Written exercise 1: List the posting time of every post in the thread below, in the order the posts appear.

Article:
☆ ☆ ☆

#1
Apr3003, 07:25 PM

P: 321

If abc=1
prove 1/[a^{3}(b+c)] + 1/[b^{3}(a+c)] + 1/[c^{3}(b+a)] >= 3/2 where a, b, c are positive real numbers. Please give me a hint. 



#2
May103, 04:26 AM

P: 192

I think that a>0, b>0, c>0...because if this is not true then for a=5, b=1, c=1/5 the left part is equal to 31.465, which is smaller than 3/2...
So...I'll use this well known inequality (I don't know the english name)... (a1+a2+..+an)/n>=(a1*a2*...*an)^(1/n)...where a1,...an>0 and n>=2... Let n=3 and a1=1/(a^3*(b+c)), a2=1/(b^3*(a+c)), a3=1/(c^3*(a+b))... We obtain (a1+a2+a3)/3>(a1*a2*a3)^(1/3)... Let S=a1+a2+a3... S/3>(a1*a2*a3)^(1/3)...evidently a1*a2*a3=1/[(a+b)*(a+c)*(b+c)]...because a^3*b^3*c^3=1... So...S/3>(1/[(a+b)*(a+c)*(b+c)])^(1/3)... S>3*(1/[(a+b)*(a+c)*(b+c)])^(1/3)... It's simple to prove now that (1/[(a+b)*(a+c)*(b+c)])^(1/3)>1/2...the same inequality I used before...good luck...[6)] 



#3
May103, 05:02 AM

P: 321

wow bogdan, thank you!
yes, a, b, c are positive real numbers and I forgot to include that in the question. ==> Prove (a+b)*(a+c)*(b+c) <=8 use AM>=GM again (a+b)/2 >=sqrt(ab)...........(1) (a+c)/2 >=sqrt(ac)...........(2) (c+b)/2 >=sqrt(cb)...........(3) (1)*(2)*(3) the result follows 



#4
May103, 07:09 AM

P: 192

Inequality If abc=1
Unfortunately...it is so very wrong...
(a+b)*(a+c)*(b+c)>=8, not <=8... There is a solution...use CauchyBuniakowskySchwartz inequaltity and then AM>GM... 



#5
May103, 09:46 AM

P: 192

This problem is very strange...I strongly believe I've seen it somewhere in a contest...in the Balcaniad math contest...or something...but that sugestion (Cauchy inequality and AM>GM) is good...because I have it in a book...and that's the only hint the author gives...




#6
May103, 03:39 PM

P: 321

If I remember correctly, it's an IOM question, 1995.
I think the CauchyBuniakowskySchwartz inequaltity is different from CauchySchwartz inequality. I haven't heard of CBS inequality before. Do you have any link or some explainations about what CBS inequality is? 



#7
May103, 03:43 PM

P: 192

No...the two are the same...

☆ ☆ ☆

Written exercise 2: How many lines of the records below contain the word "will"? Reply with the number alone.

☆ ☆ ☆

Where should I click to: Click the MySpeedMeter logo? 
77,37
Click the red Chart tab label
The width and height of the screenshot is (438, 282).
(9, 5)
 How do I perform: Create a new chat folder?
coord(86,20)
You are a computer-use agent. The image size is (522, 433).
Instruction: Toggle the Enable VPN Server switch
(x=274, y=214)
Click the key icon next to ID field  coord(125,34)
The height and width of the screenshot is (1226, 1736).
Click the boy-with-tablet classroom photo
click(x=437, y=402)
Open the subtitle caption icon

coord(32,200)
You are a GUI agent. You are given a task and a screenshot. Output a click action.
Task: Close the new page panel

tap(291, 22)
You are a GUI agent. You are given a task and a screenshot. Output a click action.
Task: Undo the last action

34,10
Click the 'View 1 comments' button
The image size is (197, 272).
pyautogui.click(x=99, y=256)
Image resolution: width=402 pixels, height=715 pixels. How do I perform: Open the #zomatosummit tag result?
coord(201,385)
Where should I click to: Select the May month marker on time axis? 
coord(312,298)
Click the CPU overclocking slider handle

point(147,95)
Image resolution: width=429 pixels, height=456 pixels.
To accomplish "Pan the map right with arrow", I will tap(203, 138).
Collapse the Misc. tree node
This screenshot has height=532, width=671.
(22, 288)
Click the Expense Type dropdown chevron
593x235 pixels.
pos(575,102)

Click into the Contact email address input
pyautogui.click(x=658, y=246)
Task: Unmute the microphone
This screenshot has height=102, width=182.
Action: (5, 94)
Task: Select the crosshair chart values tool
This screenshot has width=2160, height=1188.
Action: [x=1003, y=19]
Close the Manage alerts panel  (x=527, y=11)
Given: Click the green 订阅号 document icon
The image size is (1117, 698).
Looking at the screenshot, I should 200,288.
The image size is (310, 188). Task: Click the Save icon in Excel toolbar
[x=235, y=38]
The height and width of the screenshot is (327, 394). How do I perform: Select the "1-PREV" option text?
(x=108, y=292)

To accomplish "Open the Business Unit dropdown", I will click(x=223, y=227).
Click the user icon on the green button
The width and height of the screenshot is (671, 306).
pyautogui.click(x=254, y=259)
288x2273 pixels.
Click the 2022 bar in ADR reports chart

☆ ☆ ☆

Written solution 1:
- Apr3003, 07:25 PM
- May103, 04:26 AM
- May103, 05:02 AM
- May103, 07:09 AM
- May103, 09:46 AM
- May103, 03:39 PM
- May103, 03:43 PM

Written solution 2: 2